WORK TASK:
Please print the records below exactly as they are.

(Pixel coordinate grounding data)
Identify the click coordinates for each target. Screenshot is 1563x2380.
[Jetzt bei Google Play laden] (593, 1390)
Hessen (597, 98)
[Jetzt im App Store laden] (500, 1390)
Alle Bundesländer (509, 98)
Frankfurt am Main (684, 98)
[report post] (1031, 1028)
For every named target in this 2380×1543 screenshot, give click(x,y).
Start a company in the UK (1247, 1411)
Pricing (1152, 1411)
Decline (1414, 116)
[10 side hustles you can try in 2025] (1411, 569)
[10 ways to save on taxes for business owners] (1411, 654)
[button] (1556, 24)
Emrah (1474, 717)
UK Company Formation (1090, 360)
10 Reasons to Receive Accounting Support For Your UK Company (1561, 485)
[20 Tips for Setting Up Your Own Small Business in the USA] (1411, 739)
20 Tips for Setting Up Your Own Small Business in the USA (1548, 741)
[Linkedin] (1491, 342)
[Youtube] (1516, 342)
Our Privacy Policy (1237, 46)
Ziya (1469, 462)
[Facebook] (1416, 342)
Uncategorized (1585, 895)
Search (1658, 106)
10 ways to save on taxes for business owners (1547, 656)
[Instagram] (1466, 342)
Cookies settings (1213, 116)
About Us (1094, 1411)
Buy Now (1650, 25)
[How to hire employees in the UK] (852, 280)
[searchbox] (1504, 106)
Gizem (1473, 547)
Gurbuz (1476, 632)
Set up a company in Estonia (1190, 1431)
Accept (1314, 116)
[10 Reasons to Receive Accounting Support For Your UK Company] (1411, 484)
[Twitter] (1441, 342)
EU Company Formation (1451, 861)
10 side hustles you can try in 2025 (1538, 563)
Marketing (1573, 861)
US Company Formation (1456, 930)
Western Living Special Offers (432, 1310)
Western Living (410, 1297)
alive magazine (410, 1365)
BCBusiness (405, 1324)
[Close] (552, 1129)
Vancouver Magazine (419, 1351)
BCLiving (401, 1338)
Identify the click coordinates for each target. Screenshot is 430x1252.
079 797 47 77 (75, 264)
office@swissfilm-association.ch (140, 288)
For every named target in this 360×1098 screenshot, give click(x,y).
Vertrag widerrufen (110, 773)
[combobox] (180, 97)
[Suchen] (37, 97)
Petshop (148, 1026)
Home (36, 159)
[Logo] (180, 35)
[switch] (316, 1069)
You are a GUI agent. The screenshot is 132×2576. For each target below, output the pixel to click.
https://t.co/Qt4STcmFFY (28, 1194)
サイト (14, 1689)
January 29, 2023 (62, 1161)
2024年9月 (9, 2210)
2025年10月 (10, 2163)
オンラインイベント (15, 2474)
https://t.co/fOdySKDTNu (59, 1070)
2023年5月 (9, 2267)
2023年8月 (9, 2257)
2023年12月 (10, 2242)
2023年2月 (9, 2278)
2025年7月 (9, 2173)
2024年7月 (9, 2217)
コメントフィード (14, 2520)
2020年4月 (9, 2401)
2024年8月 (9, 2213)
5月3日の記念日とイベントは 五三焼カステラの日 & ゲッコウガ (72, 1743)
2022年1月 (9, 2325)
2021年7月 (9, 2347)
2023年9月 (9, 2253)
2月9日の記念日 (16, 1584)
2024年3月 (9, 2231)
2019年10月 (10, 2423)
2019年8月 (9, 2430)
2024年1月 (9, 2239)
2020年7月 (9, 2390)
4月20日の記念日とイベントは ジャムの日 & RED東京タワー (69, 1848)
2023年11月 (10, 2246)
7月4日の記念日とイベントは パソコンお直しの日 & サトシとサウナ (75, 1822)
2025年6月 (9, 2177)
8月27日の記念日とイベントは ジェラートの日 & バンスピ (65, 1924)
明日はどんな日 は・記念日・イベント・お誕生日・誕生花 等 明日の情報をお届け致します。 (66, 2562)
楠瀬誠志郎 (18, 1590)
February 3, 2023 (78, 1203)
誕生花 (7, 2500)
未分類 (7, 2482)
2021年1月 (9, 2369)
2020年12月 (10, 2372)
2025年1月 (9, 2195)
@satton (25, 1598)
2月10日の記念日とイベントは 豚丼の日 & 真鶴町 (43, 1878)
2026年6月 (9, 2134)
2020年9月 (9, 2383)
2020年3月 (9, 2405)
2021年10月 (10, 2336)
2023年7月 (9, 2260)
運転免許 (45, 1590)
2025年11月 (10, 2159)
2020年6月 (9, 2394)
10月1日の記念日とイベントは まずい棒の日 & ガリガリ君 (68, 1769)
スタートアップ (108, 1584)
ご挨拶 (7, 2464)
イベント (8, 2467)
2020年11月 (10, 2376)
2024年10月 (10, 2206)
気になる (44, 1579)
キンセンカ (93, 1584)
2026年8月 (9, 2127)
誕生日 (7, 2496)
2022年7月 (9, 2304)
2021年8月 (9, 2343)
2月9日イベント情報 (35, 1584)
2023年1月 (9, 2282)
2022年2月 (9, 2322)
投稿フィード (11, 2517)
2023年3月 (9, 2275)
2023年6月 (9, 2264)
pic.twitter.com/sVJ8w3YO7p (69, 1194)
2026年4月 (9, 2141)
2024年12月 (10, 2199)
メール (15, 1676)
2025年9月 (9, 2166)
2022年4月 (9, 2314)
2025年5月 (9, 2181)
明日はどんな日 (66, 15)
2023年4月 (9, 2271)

SOLUTION:
Identify the click coordinates for each target. Screenshot is 1563x2380.
[Jetzt bei Google Play laden] (593, 1390)
Hessen (597, 98)
[Jetzt im App Store laden] (500, 1390)
Alle Bundesländer (509, 98)
Frankfurt am Main (684, 98)
[report post] (1031, 1028)
For every named target in this 2380×1543 screenshot, give click(x,y).
Start a company in the UK (1247, 1411)
Pricing (1152, 1411)
Decline (1414, 116)
[10 side hustles you can try in 2025] (1411, 569)
[10 ways to save on taxes for business owners] (1411, 654)
[button] (1556, 24)
Emrah (1474, 717)
UK Company Formation (1090, 360)
10 Reasons to Receive Accounting Support For Your UK Company (1561, 485)
[20 Tips for Setting Up Your Own Small Business in the USA] (1411, 739)
20 Tips for Setting Up Your Own Small Business in the USA (1548, 741)
[Linkedin] (1491, 342)
[Youtube] (1516, 342)
Our Privacy Policy (1237, 46)
Ziya (1469, 462)
[Facebook] (1416, 342)
Uncategorized (1585, 895)
Search (1658, 106)
10 ways to save on taxes for business owners (1547, 656)
[Instagram] (1466, 342)
Cookies settings (1213, 116)
About Us (1094, 1411)
Buy Now (1650, 25)
[How to hire employees in the UK] (852, 280)
[searchbox] (1504, 106)
Gizem (1473, 547)
Gurbuz (1476, 632)
Set up a company in Estonia (1190, 1431)
Accept (1314, 116)
[10 Reasons to Receive Accounting Support For Your UK Company] (1411, 484)
[Twitter] (1441, 342)
EU Company Formation (1451, 861)
10 side hustles you can try in 2025 (1538, 563)
Marketing (1573, 861)
US Company Formation (1456, 930)
Western Living Special Offers (432, 1310)
Western Living (410, 1297)
alive magazine (410, 1365)
BCBusiness (405, 1324)
[Close] (552, 1129)
Vancouver Magazine (419, 1351)
BCLiving (401, 1338)
Identify the click coordinates for each target. Screenshot is 430x1252.
079 797 47 77 (75, 264)
office@swissfilm-association.ch (140, 288)
For every named target in this 360×1098 screenshot, give click(x,y).
Vertrag widerrufen (110, 773)
[combobox] (180, 97)
[Suchen] (37, 97)
Petshop (148, 1026)
Home (36, 159)
[Logo] (180, 35)
[switch] (316, 1069)
You are a GUI agent. The screenshot is 132×2576. For each target below, output the pixel to click.
https://t.co/Qt4STcmFFY (28, 1194)
サイト (14, 1689)
January 29, 2023 (62, 1161)
2024年9月 (9, 2210)
2025年10月 (10, 2163)
オンラインイベント (15, 2474)
https://t.co/fOdySKDTNu (59, 1070)
2023年5月 (9, 2267)
2023年8月 (9, 2257)
2023年12月 (10, 2242)
2023年2月 (9, 2278)
2025年7月 (9, 2173)
2024年7月 (9, 2217)
コメントフィード (14, 2520)
2020年4月 (9, 2401)
2024年8月 (9, 2213)
5月3日の記念日とイベントは 五三焼カステラの日 & ゲッコウガ (72, 1743)
2022年1月 (9, 2325)
2021年7月 (9, 2347)
2023年9月 (9, 2253)
2月9日の記念日 (16, 1584)
2024年3月 (9, 2231)
2019年10月 (10, 2423)
2019年8月 (9, 2430)
2024年1月 (9, 2239)
2020年7月 (9, 2390)
4月20日の記念日とイベントは ジャムの日 & RED東京タワー (69, 1848)
2023年11月 (10, 2246)
7月4日の記念日とイベントは パソコンお直しの日 & サトシとサウナ (75, 1822)
2025年6月 (9, 2177)
8月27日の記念日とイベントは ジェラートの日 & バンスピ (65, 1924)
明日はどんな日 は・記念日・イベント・お誕生日・誕生花 等 明日の情報をお届け致します。 (66, 2562)
楠瀬誠志郎 (18, 1590)
February 3, 2023 (78, 1203)
誕生花 (7, 2500)
未分類 (7, 2482)
2021年1月 (9, 2369)
2020年12月 (10, 2372)
2025年1月 (9, 2195)
@satton (25, 1598)
2月10日の記念日とイベントは 豚丼の日 & 真鶴町 (43, 1878)
2026年6月 (9, 2134)
2020年9月 (9, 2383)
2020年3月 (9, 2405)
2021年10月 (10, 2336)
2023年7月 (9, 2260)
運転免許 (45, 1590)
2025年11月 (10, 2159)
2020年6月 (9, 2394)
10月1日の記念日とイベントは まずい棒の日 & ガリガリ君 (68, 1769)
スタートアップ (108, 1584)
ご挨拶 (7, 2464)
イベント (8, 2467)
2020年11月 (10, 2376)
2024年10月 (10, 2206)
気になる (44, 1579)
キンセンカ (93, 1584)
2026年8月 (9, 2127)
誕生日 (7, 2496)
2022年7月 (9, 2304)
2021年8月 (9, 2343)
2月9日イベント情報 (35, 1584)
2023年1月 (9, 2282)
2022年2月 (9, 2322)
投稿フィード (11, 2517)
2023年3月 (9, 2275)
2023年6月 (9, 2264)
pic.twitter.com/sVJ8w3YO7p (69, 1194)
2026年4月 (9, 2141)
2024年12月 (10, 2199)
メール (15, 1676)
2025年9月 (9, 2166)
2022年4月 (9, 2314)
2025年5月 (9, 2181)
明日はどんな日 (66, 15)
2023年4月 (9, 2271)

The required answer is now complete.